An auditor wants proof that the financial PDFs you sent last quarter were encrypted. You vaguely remember adding passwords. Are they real encryption or just access flags? Here's how to find out in under a minute.
Method 1: try to open without the password
The cheapest test. If the file opens straight away in any viewer with no password prompt, it's not encrypted at the open level — at most it has restrictions on printing or editing.
If the viewer demands a password, encryption is in play. That alone is reassuring, though it doesn't tell you what cipher.
Method 2: check document properties
In Acrobat, open File → Properties → Security. You'll see the Security Method (Password Security, Certificate Security, or None) and the Encryption Level (AES-128, AES-256, RC4-128).

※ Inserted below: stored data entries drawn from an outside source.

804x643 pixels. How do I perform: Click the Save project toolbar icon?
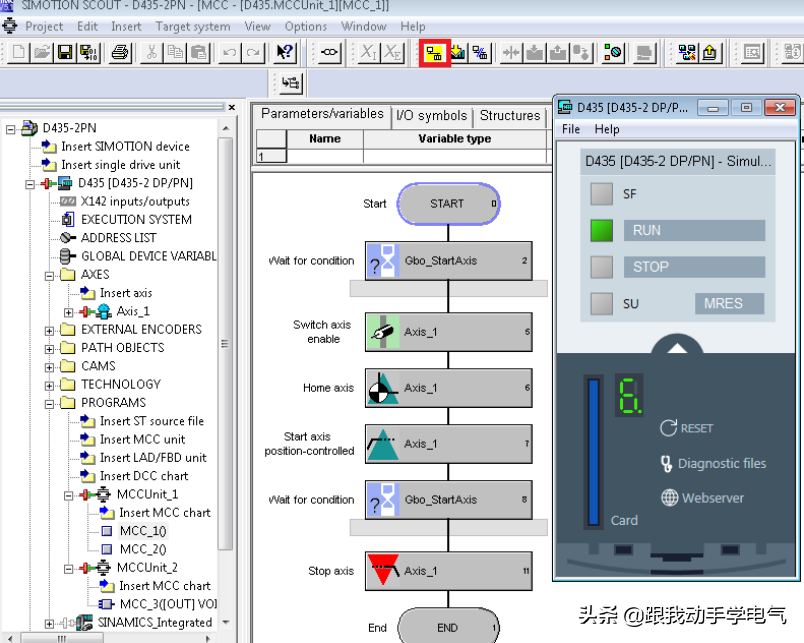pos(64,53)
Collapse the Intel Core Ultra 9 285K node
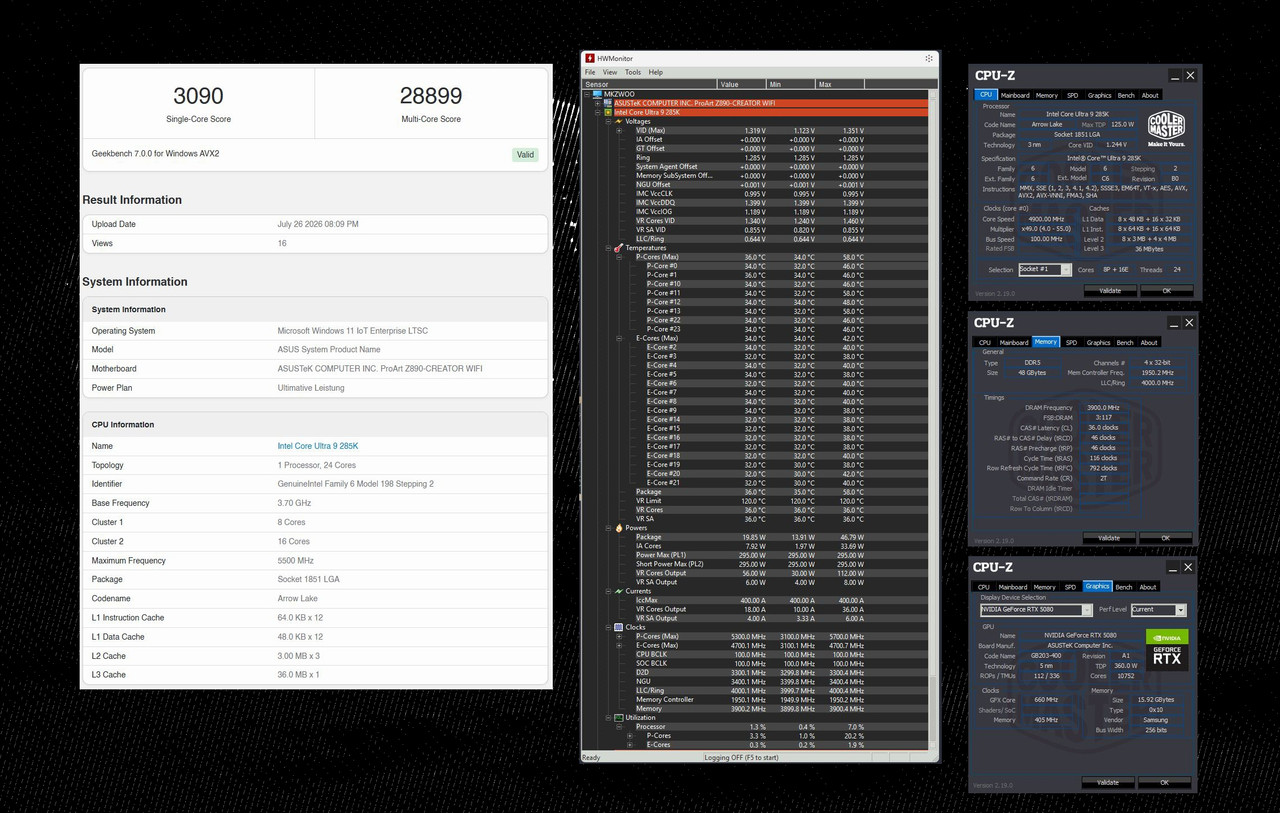This screenshot has width=1280, height=813. pyautogui.click(x=597, y=112)
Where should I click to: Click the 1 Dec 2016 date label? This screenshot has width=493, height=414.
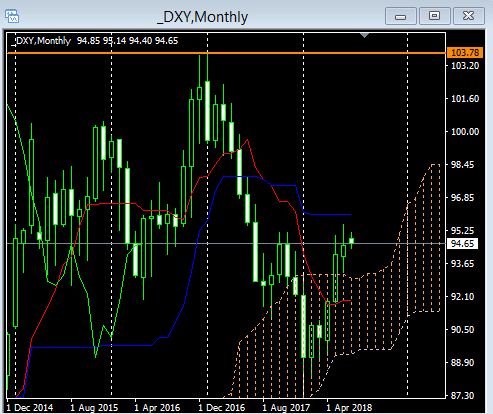pos(222,407)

In macOS Preview, open the Inspector (Cmd-I). In Edge or Chrome, document properties are accessible via the print dialog. Anything reporting 'RC4' should be re-encrypted — that cipher is from the 1990s and is no longer considered safe.
Method 3: re-encrypt if in doubt
If you can't tell, or the file uses an old cipher, run it through Flint's password tool to apply modern AES-256 encryption. You'll need the old password to do this (because the file has to be opened first).

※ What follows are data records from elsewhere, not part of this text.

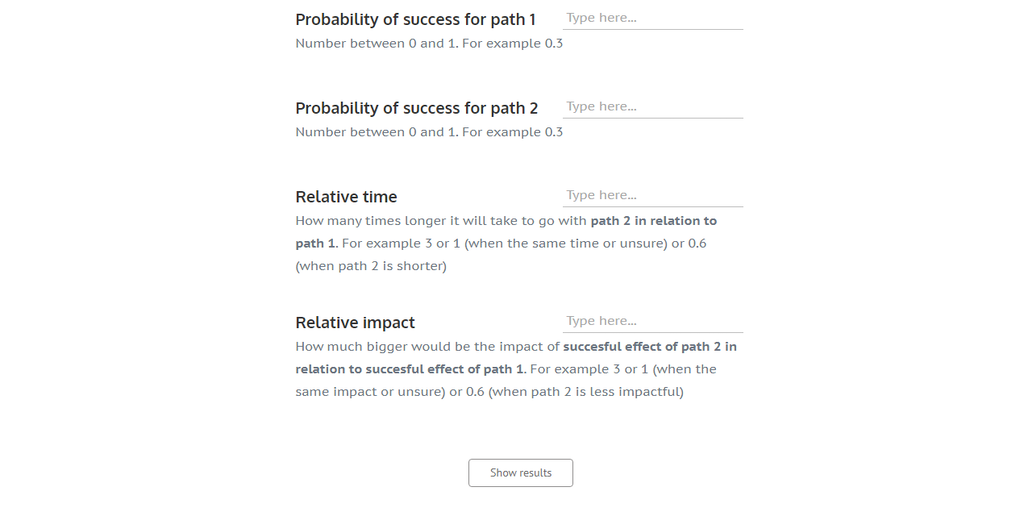Click the "(when path 2 is shorter)" line
This screenshot has width=1024, height=512.
coord(371,266)
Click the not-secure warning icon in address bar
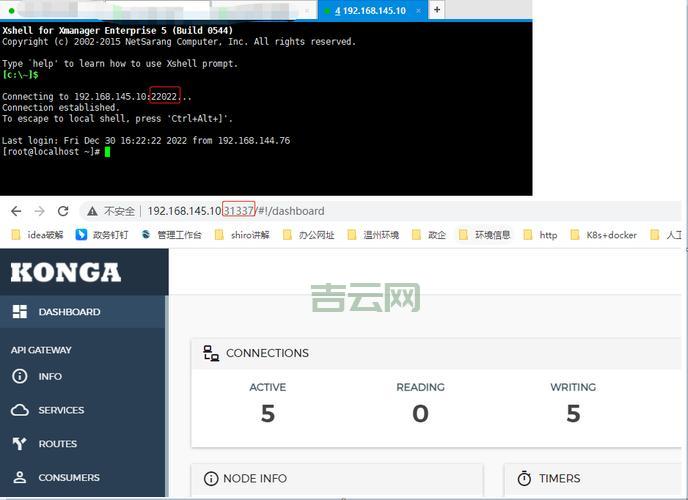The width and height of the screenshot is (688, 500). (x=92, y=211)
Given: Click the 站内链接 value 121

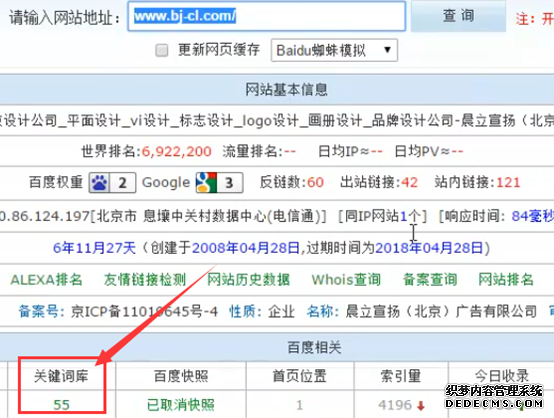Looking at the screenshot, I should 508,182.
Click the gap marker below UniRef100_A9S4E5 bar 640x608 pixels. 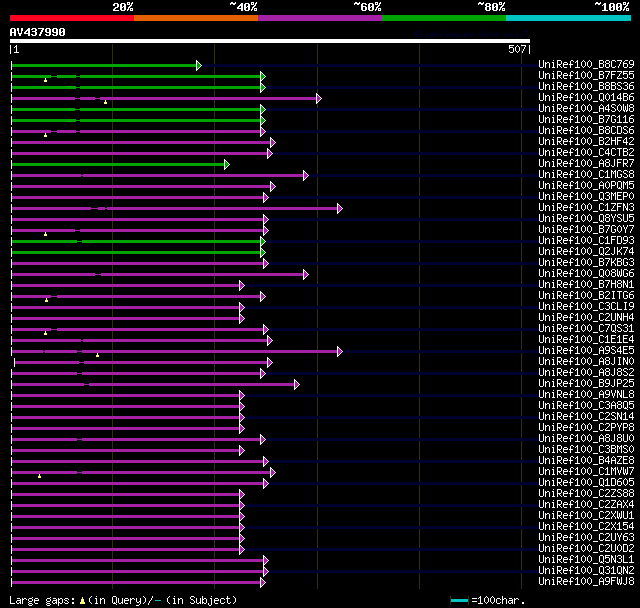(x=97, y=355)
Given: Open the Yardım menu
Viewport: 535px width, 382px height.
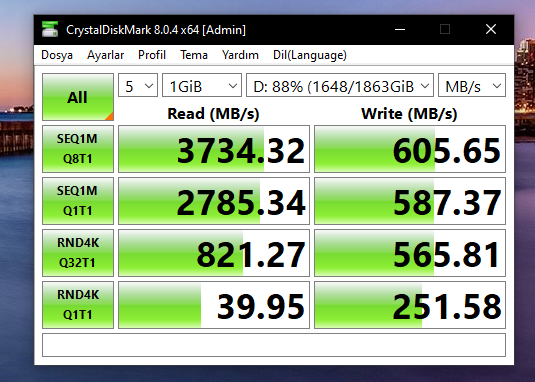Looking at the screenshot, I should click(x=240, y=55).
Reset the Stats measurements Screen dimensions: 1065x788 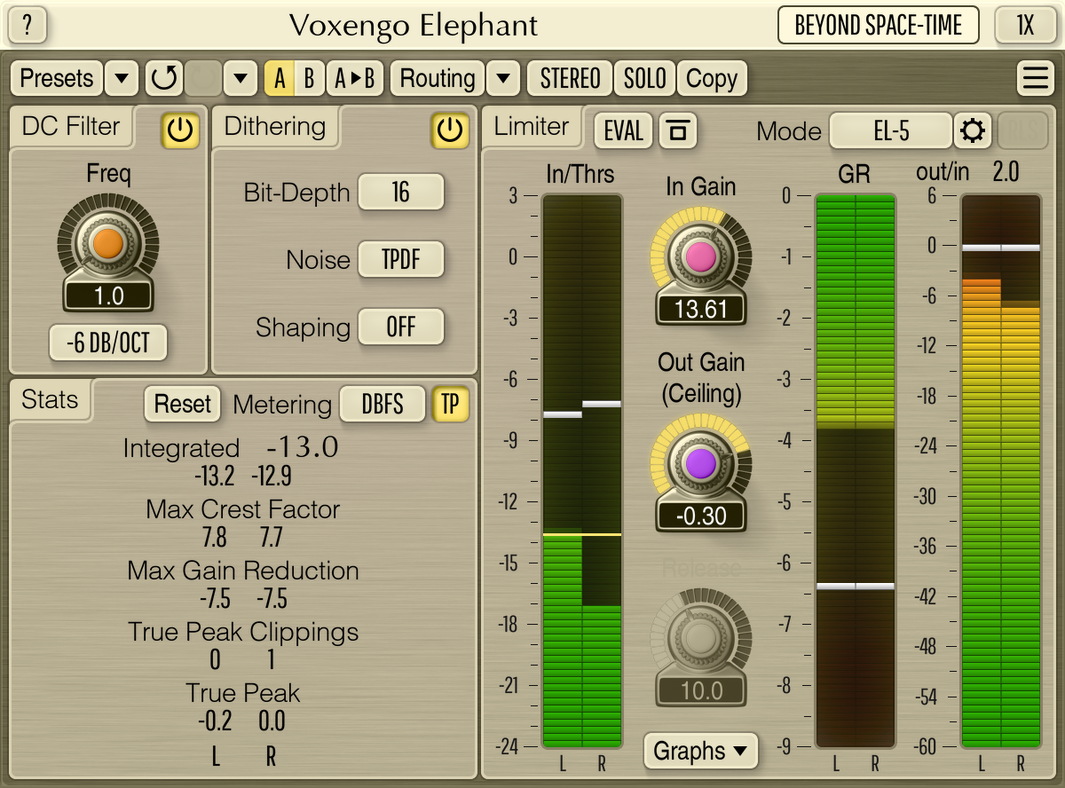182,404
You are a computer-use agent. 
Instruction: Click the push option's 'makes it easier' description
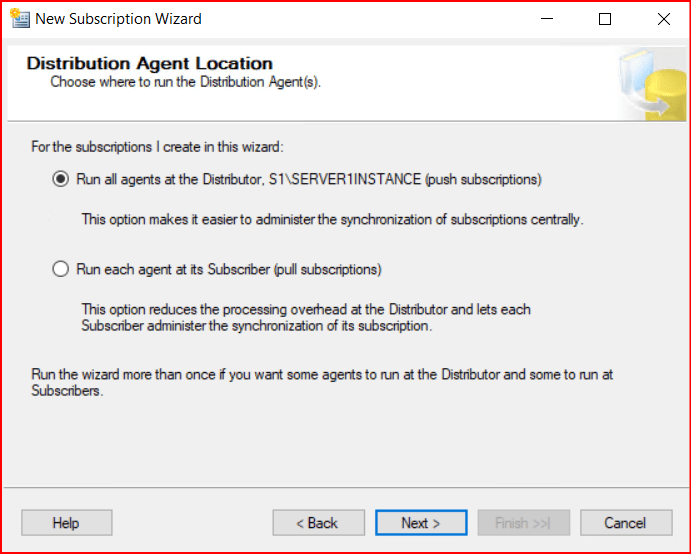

For batches of legacy files, re-encrypting is a one-pass job. Cheaper than explaining to compliance why the 2014 records are still on RC4.
FAQ
Can a PDF be 'protected' without being encrypted?

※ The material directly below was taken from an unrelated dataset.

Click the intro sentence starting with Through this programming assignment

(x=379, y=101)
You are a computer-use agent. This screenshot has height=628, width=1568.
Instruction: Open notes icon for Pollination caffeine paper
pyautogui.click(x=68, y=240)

Yes. Some restrictions (no printing, no copying) can be set without encrypting the content. Most viewers honour them, but a determined attacker can strip them in seconds.
What does 'No Security' in document properties mean?
The file is not encrypted at all. Anyone with access can open and read it.
Should I worry about RC4-encrypted PDFs?
Yes. RC4 with a 40-bit key is breakable in minutes; 128-bit RC4 is degraded. Re-encrypt with AES-256 if the content still matters.
Does a digital signature count as encryption?
No. Signatures prove integrity and authorship; they don't encrypt content. You can have a signed-but-unencrypted PDF that anyone can read.
If you're not sure, assume not. Encrypt the file properly and stop guessing.